Another week, another senior Israeli in Downing Street. This week’s visitor was foreign minister Yair Lapid, and while it is easy to become blasé about the succession of such figures — first Naftali Bennett and then Isaac Herzog in recent weeks — we should not be. The meetings are important. Across so many fields, from trade and science to the fight against terror and recent newly public military exercises, our two nations work together closely.
That closeness is all the more important as talks resumed this week in Vienna on a new nuclear deal with Iran. If the old deal, rightly scuppered by President Trump, was disastrous — allowing the Iranian regime to become cash rich at the same time as it moved far closer to a nuclear weapon — the Biden administration appears determined to conclude an even worse agreement. The current buzz-phrase is that it will settle for “less for less”.

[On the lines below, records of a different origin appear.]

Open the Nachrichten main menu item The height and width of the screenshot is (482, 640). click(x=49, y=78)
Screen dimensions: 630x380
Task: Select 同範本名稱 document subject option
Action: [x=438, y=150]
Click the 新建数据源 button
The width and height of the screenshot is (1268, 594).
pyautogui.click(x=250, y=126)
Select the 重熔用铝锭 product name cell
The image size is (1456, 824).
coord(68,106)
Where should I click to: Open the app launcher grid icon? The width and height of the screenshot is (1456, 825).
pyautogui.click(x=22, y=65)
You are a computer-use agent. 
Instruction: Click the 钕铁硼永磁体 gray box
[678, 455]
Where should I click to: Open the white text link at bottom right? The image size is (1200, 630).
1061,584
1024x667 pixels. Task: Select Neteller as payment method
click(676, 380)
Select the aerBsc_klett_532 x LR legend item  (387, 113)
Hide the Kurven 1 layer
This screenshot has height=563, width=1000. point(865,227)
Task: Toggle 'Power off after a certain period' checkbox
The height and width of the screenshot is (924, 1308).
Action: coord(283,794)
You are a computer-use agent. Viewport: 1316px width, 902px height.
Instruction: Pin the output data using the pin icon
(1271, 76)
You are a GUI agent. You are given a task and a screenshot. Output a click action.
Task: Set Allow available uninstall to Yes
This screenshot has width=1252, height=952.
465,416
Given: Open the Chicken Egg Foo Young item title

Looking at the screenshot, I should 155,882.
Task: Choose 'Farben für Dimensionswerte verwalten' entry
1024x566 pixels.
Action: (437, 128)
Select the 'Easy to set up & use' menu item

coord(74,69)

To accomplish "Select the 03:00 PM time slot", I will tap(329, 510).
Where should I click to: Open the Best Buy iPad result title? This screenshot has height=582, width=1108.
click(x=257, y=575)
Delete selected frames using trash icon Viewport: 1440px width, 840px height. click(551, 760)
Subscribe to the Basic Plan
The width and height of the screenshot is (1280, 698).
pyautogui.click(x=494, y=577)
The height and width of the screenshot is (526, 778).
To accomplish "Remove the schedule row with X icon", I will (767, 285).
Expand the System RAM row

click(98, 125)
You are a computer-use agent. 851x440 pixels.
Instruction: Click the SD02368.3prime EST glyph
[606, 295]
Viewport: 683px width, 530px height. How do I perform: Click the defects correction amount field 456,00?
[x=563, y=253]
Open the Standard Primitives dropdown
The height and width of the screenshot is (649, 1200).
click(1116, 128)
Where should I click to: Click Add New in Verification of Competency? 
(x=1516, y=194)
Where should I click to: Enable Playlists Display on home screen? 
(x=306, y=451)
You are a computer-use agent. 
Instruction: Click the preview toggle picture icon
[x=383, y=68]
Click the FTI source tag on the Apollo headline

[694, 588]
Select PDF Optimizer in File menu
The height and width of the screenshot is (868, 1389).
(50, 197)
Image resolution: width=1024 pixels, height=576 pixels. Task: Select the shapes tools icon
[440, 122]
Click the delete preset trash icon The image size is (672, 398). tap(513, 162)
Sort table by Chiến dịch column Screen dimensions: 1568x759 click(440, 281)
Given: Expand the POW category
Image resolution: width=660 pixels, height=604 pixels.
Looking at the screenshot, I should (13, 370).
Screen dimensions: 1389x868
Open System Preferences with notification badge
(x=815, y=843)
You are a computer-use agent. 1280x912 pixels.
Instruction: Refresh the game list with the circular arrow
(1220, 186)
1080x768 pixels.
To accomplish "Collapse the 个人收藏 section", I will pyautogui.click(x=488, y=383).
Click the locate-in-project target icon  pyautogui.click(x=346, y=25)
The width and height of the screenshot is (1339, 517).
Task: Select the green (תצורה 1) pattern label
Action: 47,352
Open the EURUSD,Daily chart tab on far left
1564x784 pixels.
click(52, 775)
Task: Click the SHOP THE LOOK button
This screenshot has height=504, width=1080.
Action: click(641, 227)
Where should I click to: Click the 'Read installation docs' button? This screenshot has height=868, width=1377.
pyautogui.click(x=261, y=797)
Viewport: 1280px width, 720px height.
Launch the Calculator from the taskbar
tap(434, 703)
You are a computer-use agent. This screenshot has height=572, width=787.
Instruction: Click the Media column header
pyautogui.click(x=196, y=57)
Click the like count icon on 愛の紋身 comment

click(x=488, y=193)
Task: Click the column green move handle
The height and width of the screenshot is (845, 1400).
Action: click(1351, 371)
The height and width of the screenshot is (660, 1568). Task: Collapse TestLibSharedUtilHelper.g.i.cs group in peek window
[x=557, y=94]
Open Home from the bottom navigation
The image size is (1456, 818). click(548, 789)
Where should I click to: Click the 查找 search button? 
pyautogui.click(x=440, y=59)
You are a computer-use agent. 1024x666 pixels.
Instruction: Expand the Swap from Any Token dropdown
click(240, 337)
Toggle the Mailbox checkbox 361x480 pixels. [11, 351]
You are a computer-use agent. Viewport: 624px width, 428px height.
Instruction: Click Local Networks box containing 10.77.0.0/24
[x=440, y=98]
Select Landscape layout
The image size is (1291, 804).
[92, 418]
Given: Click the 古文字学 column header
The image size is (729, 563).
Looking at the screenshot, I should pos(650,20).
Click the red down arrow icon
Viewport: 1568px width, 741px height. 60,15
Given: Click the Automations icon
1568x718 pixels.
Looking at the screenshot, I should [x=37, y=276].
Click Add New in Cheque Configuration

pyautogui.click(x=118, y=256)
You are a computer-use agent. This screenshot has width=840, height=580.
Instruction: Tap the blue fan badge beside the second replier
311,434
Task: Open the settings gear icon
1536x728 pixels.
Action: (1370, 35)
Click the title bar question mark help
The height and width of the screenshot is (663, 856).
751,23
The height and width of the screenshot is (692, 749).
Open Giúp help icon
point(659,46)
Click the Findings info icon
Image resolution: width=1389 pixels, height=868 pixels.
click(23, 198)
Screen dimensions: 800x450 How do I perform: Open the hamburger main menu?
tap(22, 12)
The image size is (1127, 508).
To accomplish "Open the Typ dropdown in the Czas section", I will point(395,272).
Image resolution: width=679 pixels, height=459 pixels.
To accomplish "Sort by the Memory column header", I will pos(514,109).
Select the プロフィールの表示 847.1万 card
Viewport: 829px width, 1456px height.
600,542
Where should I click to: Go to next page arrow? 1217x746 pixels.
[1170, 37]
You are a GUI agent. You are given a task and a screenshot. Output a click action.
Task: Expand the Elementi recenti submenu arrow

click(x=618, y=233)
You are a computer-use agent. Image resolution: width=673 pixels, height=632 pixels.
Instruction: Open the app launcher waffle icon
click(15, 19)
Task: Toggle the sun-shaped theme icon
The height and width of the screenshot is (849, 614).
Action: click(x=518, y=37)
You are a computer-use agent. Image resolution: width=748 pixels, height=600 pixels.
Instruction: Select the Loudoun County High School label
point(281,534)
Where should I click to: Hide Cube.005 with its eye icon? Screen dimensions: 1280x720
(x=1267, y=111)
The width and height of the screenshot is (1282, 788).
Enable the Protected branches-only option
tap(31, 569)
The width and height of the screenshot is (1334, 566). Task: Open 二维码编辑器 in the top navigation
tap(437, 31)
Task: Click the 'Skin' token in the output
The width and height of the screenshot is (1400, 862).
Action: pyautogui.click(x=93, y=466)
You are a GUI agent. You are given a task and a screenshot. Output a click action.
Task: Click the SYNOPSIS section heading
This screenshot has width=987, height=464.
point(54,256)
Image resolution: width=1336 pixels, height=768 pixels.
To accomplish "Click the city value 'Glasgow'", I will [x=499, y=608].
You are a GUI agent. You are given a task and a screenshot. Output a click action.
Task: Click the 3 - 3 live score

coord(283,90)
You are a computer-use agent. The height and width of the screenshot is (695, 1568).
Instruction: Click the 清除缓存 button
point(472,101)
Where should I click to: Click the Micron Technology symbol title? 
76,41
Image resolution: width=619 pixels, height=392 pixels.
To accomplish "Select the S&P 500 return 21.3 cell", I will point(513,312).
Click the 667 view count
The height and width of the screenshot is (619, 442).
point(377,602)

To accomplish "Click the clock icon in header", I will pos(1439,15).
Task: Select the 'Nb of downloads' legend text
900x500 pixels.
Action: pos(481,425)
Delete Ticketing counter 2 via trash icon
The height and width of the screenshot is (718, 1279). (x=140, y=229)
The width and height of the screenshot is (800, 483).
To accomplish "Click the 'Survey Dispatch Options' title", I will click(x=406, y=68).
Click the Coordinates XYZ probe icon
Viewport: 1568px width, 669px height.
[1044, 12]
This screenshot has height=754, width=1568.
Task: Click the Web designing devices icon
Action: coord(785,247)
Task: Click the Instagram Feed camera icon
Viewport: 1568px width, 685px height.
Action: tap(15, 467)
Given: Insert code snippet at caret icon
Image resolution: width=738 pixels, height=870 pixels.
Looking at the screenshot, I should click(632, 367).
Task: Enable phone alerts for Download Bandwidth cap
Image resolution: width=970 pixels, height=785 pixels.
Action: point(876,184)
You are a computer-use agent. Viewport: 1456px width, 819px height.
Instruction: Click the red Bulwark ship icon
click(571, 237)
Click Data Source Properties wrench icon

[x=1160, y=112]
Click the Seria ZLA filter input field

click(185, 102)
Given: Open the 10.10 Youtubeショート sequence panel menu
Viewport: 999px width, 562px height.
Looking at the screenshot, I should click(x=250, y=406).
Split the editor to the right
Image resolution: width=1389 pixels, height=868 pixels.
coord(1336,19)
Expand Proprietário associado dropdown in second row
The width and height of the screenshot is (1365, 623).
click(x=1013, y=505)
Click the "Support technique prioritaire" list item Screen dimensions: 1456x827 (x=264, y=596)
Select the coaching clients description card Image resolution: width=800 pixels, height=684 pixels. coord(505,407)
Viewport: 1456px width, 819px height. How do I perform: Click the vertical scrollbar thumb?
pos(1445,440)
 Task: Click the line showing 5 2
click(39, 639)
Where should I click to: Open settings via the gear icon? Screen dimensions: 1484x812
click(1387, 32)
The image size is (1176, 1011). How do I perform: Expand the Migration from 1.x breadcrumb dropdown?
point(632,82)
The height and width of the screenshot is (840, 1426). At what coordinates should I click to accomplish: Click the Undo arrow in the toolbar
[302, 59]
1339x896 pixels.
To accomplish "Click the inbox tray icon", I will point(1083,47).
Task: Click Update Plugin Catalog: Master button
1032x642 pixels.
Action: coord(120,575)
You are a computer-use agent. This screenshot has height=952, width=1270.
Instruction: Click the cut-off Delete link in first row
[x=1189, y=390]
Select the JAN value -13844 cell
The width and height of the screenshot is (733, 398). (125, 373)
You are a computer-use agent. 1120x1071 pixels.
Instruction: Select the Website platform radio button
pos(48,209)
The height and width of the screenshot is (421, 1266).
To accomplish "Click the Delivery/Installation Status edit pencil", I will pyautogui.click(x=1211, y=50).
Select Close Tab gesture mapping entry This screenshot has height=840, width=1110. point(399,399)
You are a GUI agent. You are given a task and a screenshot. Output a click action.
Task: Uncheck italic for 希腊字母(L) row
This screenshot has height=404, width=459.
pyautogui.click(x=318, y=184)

In other words, anything that allows them to agree a deal will do. If anyone is left who does not grasp that this US administration’s foreign policy is the most dangerously inept since Carter, this should be the clinching proof.
Those close to the negotiations suggest that this time round the British are the most level-headed of all those involved — in contrast to our stance over the first agreement, when we were no more sceptical than a nodding donkey.
That is the context in which the series of visits from Israeli political leaders to No 10 should be viewed. Iran has been at the top of the agenda in all three meetings with the Prime Minister, and the Israelis are well aware that the Brits are, at least on Iran, their strongest ally.